I know this won’t be my first blog on this topic. I love Children’s Books. Especially picture books. One of my favorite rituals with my sons when they were young was our weekly trip to the library, and the daily reading of those books curled up together on the sofa. I asked them both recently what their favorites were. Where the Wild Things Are by Maurice Sendak (Harper & Row, 1963) was the book that first popped into both of their memories. It has a universal appeal for children (and adults!) that has made it a classic.
Pat the Bunny by Edith Kunhardt, has stood the test of time, being first published in 1940. It was a ‘touch and feel book’ that was another favorite, although neither of my sons remembered it now when I asked. They were too young; it is definitely a “first book” kind of book. I had to get a new copy for my younger son after my eldest son’s love of his volume left it in tatters. I was thrilled when his now wife was gifted a copy at her baby shower!
My younger son also talked about the Berenstain Bears series by Stan and Jan Berenstain (Random House.) Following the antics of Brother and Sister as they learned and grew and tried new things, afraid at times, confident at others, doing the right thing and getting into trouble, was instructive for child readers. Everything was grist for the mill and helped normalize the stuff of life!
Another beloved series were Frank Asch’s Bear books (Simon and Schuster) which chronicled the experiences of a little brown bear in fun and fanciful ways. My two personal favorites are Bear Shadow and Happy Birthday Moon. We read them often when my sons were young.
While I don’t remember any adult reading to me as a child, I did have a great aunt, my grandmother’s identical twin, who gave me books every year. I still have several of those books, my favorite being The Little Rabbit Who Wanted Red Wings by Carolyn Sherwin Bailey (1931 by Platt & Munk.) It is a timeless classic about being yourself – and being careful what you wish for!
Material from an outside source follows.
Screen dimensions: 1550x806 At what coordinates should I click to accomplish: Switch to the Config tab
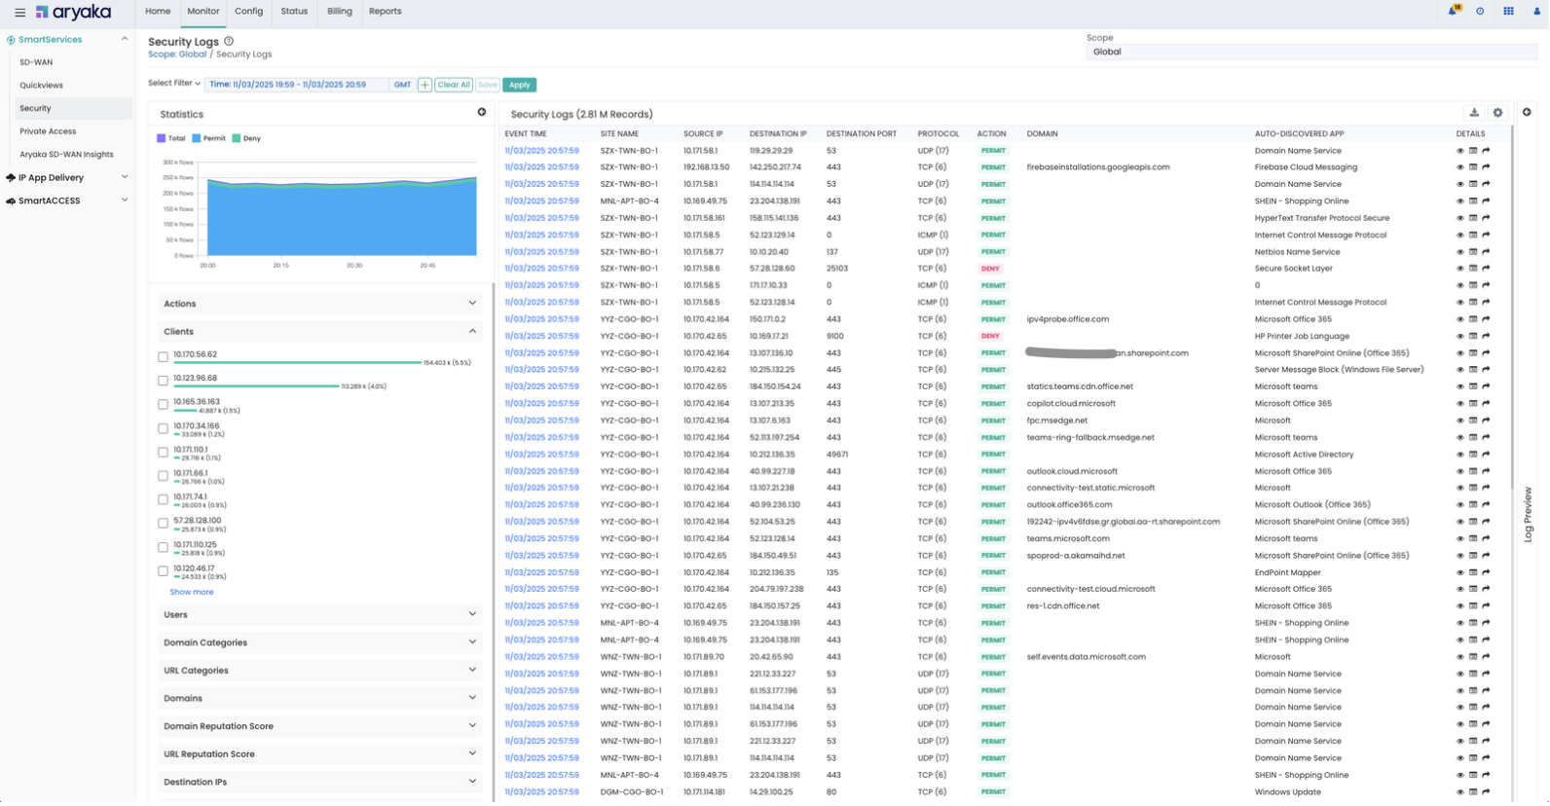(x=248, y=12)
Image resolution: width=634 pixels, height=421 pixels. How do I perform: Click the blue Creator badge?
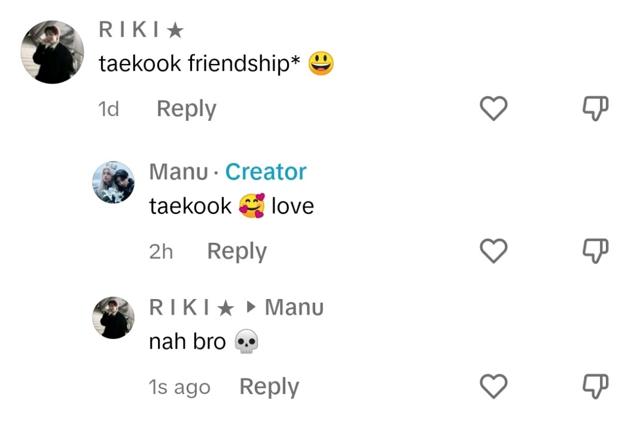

Another timeless classic, and definitely at the top of my all-time favorite children’s books is Goodnight Moon by Margaret Wise Brown and illustrated by Clement Hurd. It was published in 1947. I never knew of this book until I had children and then I read it nightly for several years. “Goodnight room, Goodnight moon, Goodnight cow jumping over the moon… Goodnight stars, Goodnight air, Goodnight noises everywhere.” It became our nightly ritual, but I never grew tired of it. There aren’t many books I could say that about!
Quick as a Cricket by Audrey Wood (Child’s Play) was another sing song rhyming book that was well worn in our household. “I’m as quick as a cricket, I’m as slow as a snail, I’m as small as an ant, I’m as large as a whale…” It illustrated the many different traits that co-exist within all of use, giving permission to be fully ourselves.
Another gem about being loveable just as we are is Ruby by Maggie Glen (Hutchinson’s Children’s Books) about a stuffed bear that gets stamped with an “S” and thrown into the “seconds bin.” She spearheads an escape for all the “seconds” with very happy results. I think I loved this book more than my sons. It spoke to the child in me who had never felt quite good enough.
In keeping with the theme of being valuable just as you are, Pobody’s Nerfect, by Nancy Parker Brummet, features “Farley the Technicowler Calf” who feels different because he is born with colored spots instead of simply being black and white like all the other calves. (Spoiler alert: there is a happy ending!)
The Little Engine That Could by Watty Piper (1930 by Platt & Munk) has also stood the test of time. This may be the book with the most staying power for me as a shy less than confident kid. To be able to call in the empowering “I think can, I think I can…” bolstered me then and still resonates for me today when new things feel overwhelming.
This may well be why I love picture books so much. The fact that a simple phrase or message can become such a positive part of one’s self for life is an amazing thing. It has been over two decades since I read children’s books on a regular basis. As a new grandmother, I can’t wait to get back out there, so to speak, to see what wonderful new offerings are out there.
What are your favorites? Let me know what I might be missing!